For me, lack of parking space, has been more life-changing than irksome. I have discovered shades in me that I never knew existed. From the vicious this-is-mine or get-off-my-space looks and emotions, to childlike glee at spotting a space no one has yet occupied, to plunging to utter depths of despondency when not an inch is available or just an inch is not available, to Bollywood style ‘mein bekasoor hoon milord’ wails on finding a clamp on my car. I have learnt to sweet-talk traffic personnel, shopkeepers, parking boys, hell, anybody with anything to do with parking.
Thanks to parking problem, my strategizing skills have also improved. Just the thought of visiting MG Marg makes the left side of my brain go into overdrive, thinking of all the potential parking spots, the chances of availability or non-availability, alternatives and finally, my exit plan. Other changes that the lack of parking space has brought about are the diminishing visits to MG Marg, friends, relatives. Who I meet depends on where I can park, if I can park.
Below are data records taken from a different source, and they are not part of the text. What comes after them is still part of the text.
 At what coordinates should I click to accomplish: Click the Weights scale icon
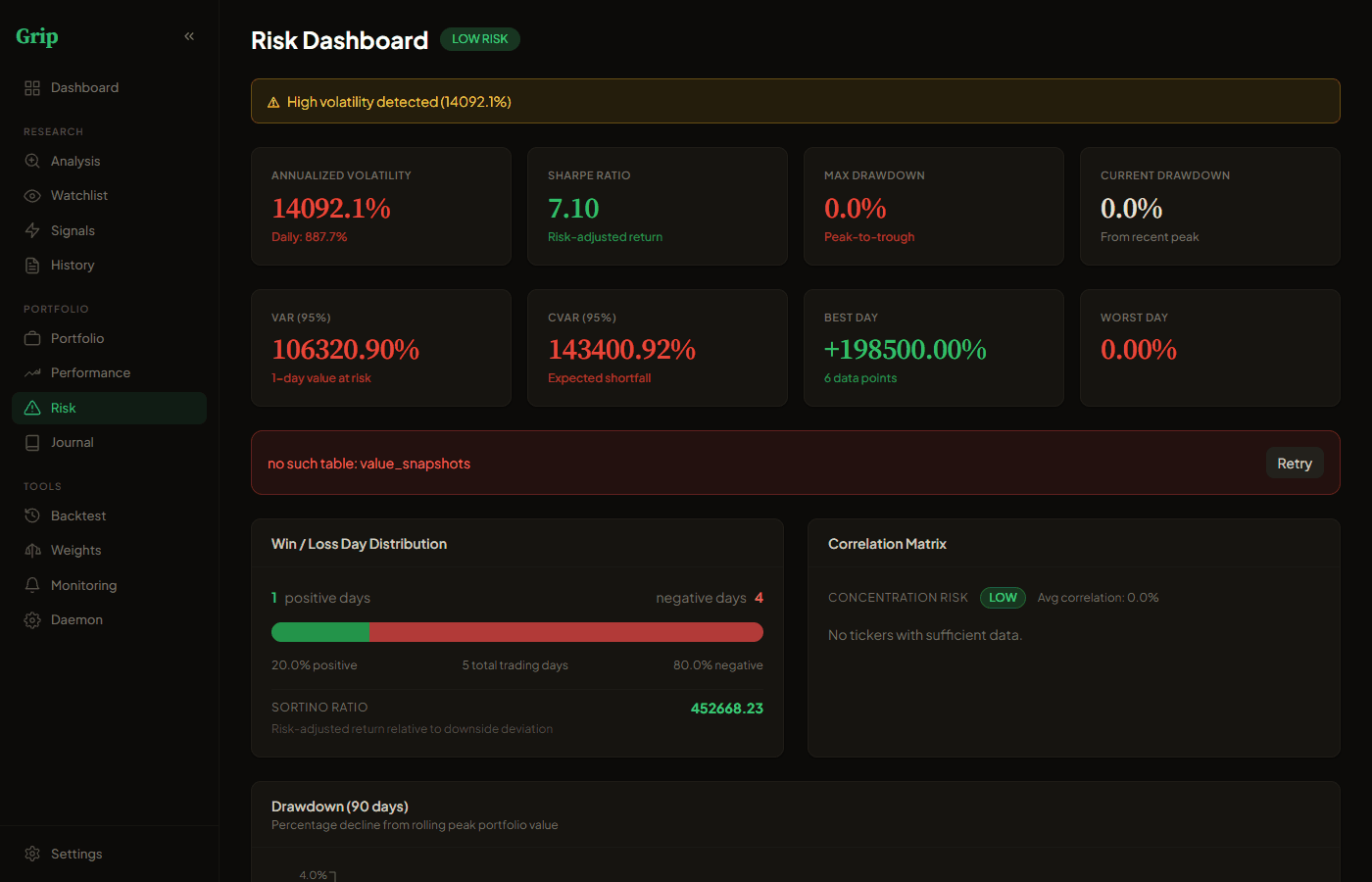(x=32, y=551)

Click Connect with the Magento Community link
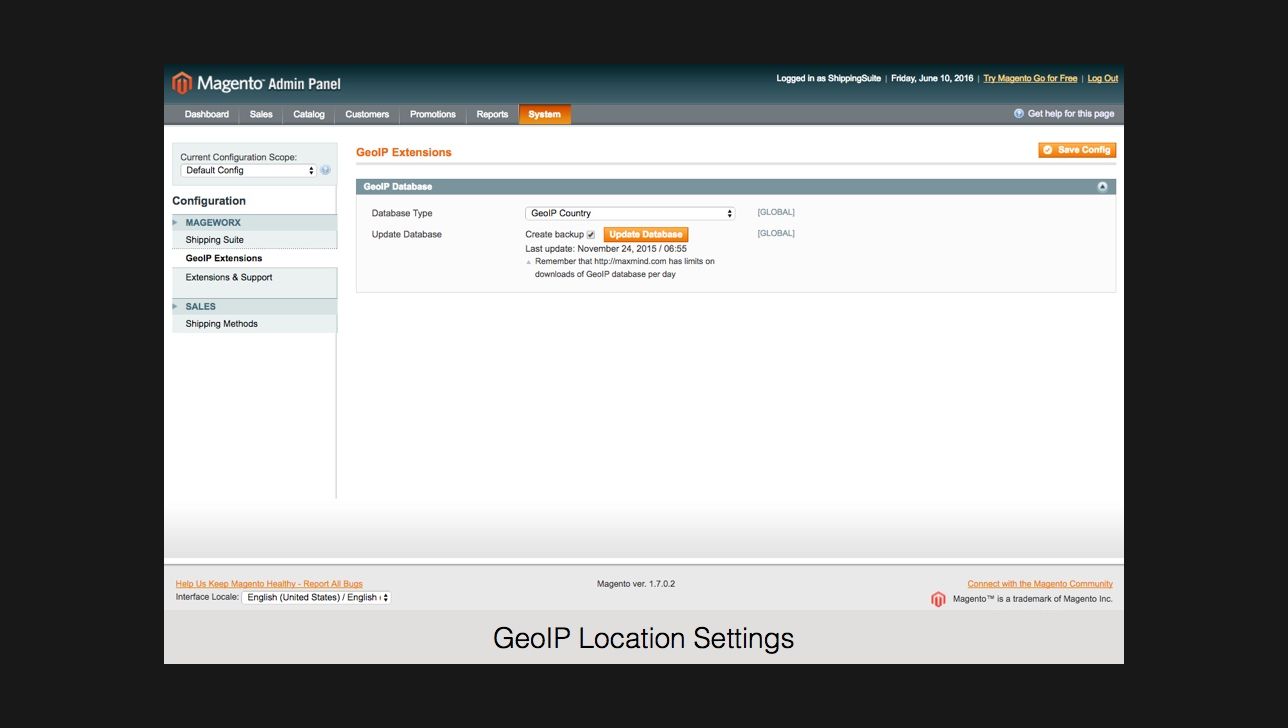pos(1039,584)
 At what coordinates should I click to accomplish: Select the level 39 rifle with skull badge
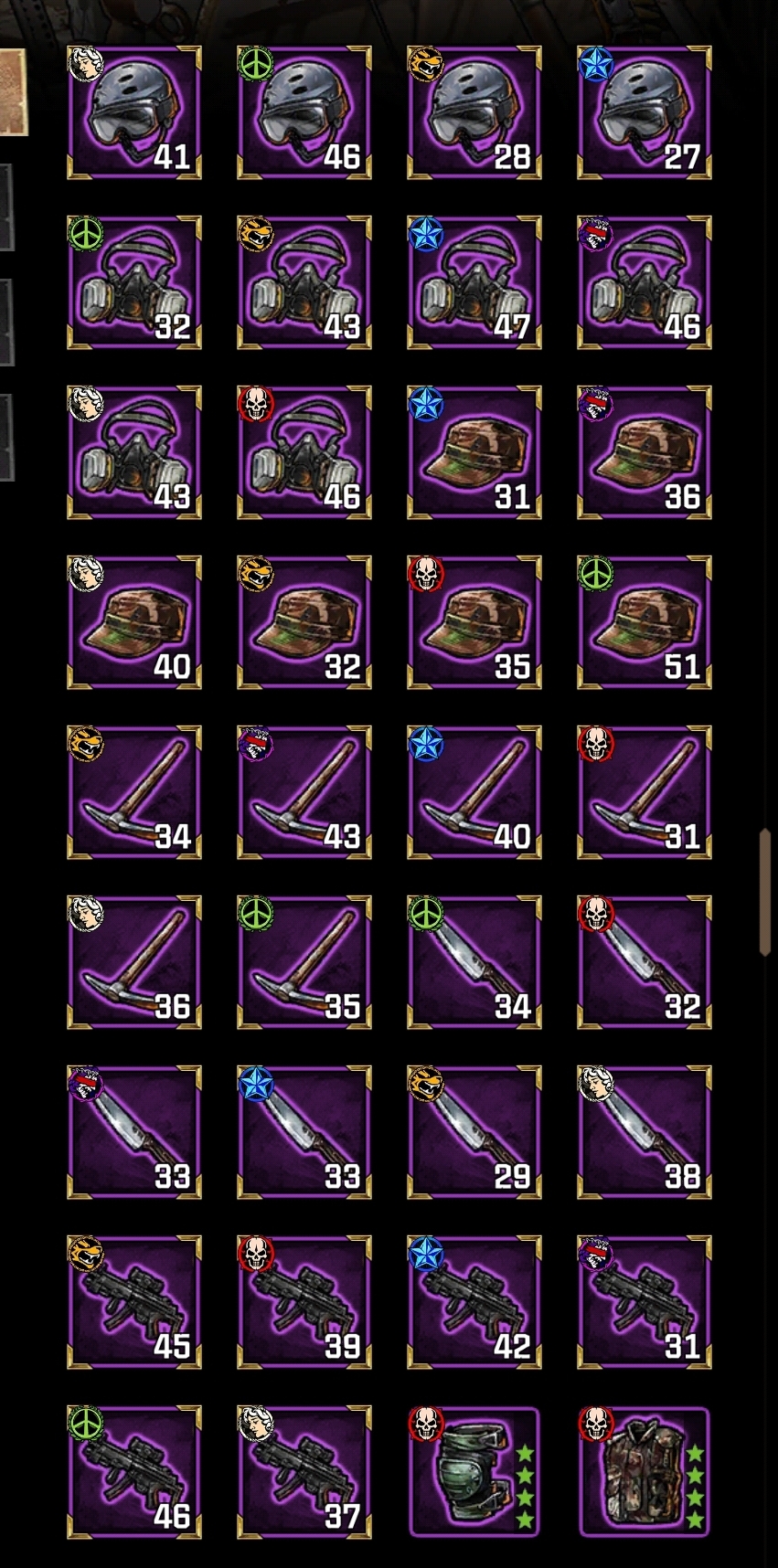[304, 1302]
On a more serious note, parking is a problem city planners need to take up in earnest along with alternatives like better public transport. There are extremely few car parking options around the main town and even these have very little space to offer. Both the Childrens’ Park facility and the Lall Bazaar parking lot are mostly occupied by vehicles covered with dust, proof that they haven't been driven in a long, long time [perhaps out of fear of losing the parking spot ;-)]. Such long term parking in a public facility should not be allowed. The Private Parking facility near Children Park, now closed for some construction work, provided the only breather for car drivers. It also worked well, because, it was a private parking facility. The charges were high and the parking attendants efficient. Surely, there is something to learn from that.